*DIRECTIONS:*
1. Answer the following questions using the passage on Nauplius below.
(a) On which mountain did Nauplius kindle a beacon?
(b) Who were the parents of Palamedes?
(c) Whom did Leucus kill together with Meda?
2. Transcribe the part of the passage on Nauplius that opens with the words "but when he" and closes with "Idomeneus, with Leucus.".

*QUOTED PASSAGE:*
★ ★ ★ ★
The others being driven to Euboea by night, Nauplius kindled a beacon on Mount Caphareus; and they, thinking it was some of those who were saved, stood in for the shore, and the vessels were wrecked on the Capherian rocks, and many men perished.[*](As to the false lights kindled by Nauplius to lure the Greek ships on to the breakers, see above, Apollod. 2.1.5; Eur. Hel. 766ff.; Eur. Hel. 1126ff.; Scholiast on Eur. Or. 432; Quintus Smyrnaeus, Posthomerica xiv.611-628; Tzetzes, Scholiast on Lycophron 384; Prop. v.1.115ff.; Hyginus, Fab. 116; Seneca, Agamemnon 557-575; Dictys Cretensis vi.1; Serv. Verg. A. 11.260; Lactantius Placidus on Statius, Achill. i.93; Scriptores rerum mythicarum Latini, ed. Bode, i. pp. 46, 141 (First Vatican Mythographer 144; Second Vatican Mythographer 201). The story was probably told by Hagias in his epic The Returns (Nostoi), though in the abstract of that poem there occurs merely a mention of “the storm at the Capherian Rocks.” See Epicorum Graecorum Fragmenta, ed. G. Kinkel, p. 53. The wrecker Nauplius was the subject of a tragedy by Sophocles. See The Fragments of Sophocles, ed. A. C. Pearson, vol. ii. pp. 80ff. )

249

For Palamedes, the son of Nauplius and Clymene daughter of Catreus, had been stoned to death through the machinations of Ulysses.[*](As to the death of Palamedes, see above, Apollod. E.3.8.) And when Nauplius learned of it,[*](This passage, down to the end of Section 12, is quoted with some slight verbal changes, but without citing his authority, by Tzetzes, Scholiast on Lycophron 384-386; compare Tzetzes, Scholiast on Lycophron 1093.) he sailed to the Greeks and claimed satisfaction for the death of his son;

but when he returned unsuccessful ( for they all favoured King Agamemnon, who had been the accomplice of Ulysses in the murder of Palamedes), he coasted along the Grecian lands and contrived that the wives of the Greeks should play their husbands false, Clytaemnestra with Aegisthus, Aegialia with Cometes, son of Sthenelus, and Meda, wife of Idomeneus, with Leucus.

But Leucus killed her, together with her daughter Clisithyra, who had taken refuge in the temple; and having detached ten cities from Crete he made himself tyrant of them; and when after the Trojan war Idomeneus landed in Crete, Leucus drove him out.[*](See Frazer's Appendix to Apollodorus, “The vow of Idomeneus.”)
★ ★ ★ ★
*RECORDS:*
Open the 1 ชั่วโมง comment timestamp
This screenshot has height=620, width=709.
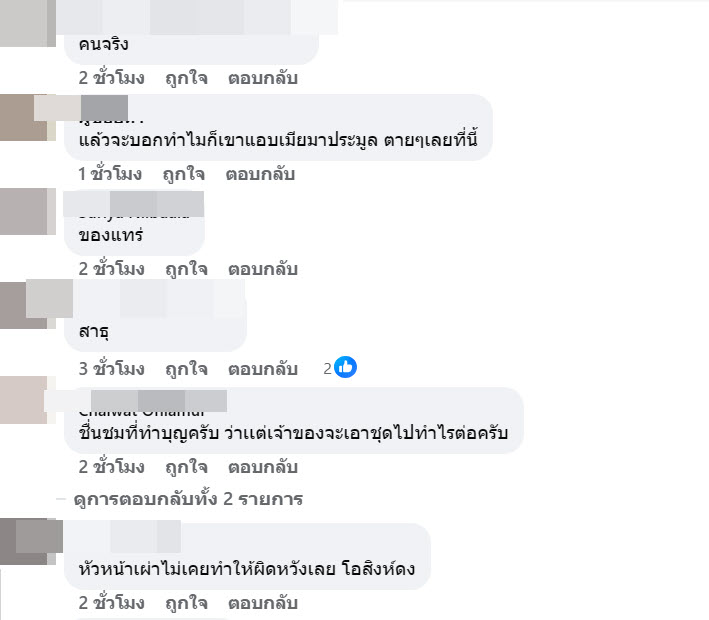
★ ★ ★ ★
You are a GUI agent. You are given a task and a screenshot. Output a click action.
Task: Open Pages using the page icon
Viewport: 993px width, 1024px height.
★ ★ ★ ★
*TASK RESULTS:*
1.
(a) Mount Caphareus.
(b) Nauplius and Clymene, daughter of Catreus.
(c) Her daughter Clisithyra, who had taken refuge in the temple.

2.
but when he returned unsuccessful ( for they all favoured King Agamemnon, who had been the accomplice of Ulysses in the murder of Palamedes), he coasted along the Grecian lands and contrived that the wives of the Greeks should play their husbands false, Clytaemnestra with Aegisthus, Aegialia with Cometes, son of Sthenelus, and Meda, wife of Idomeneus, with Leucus.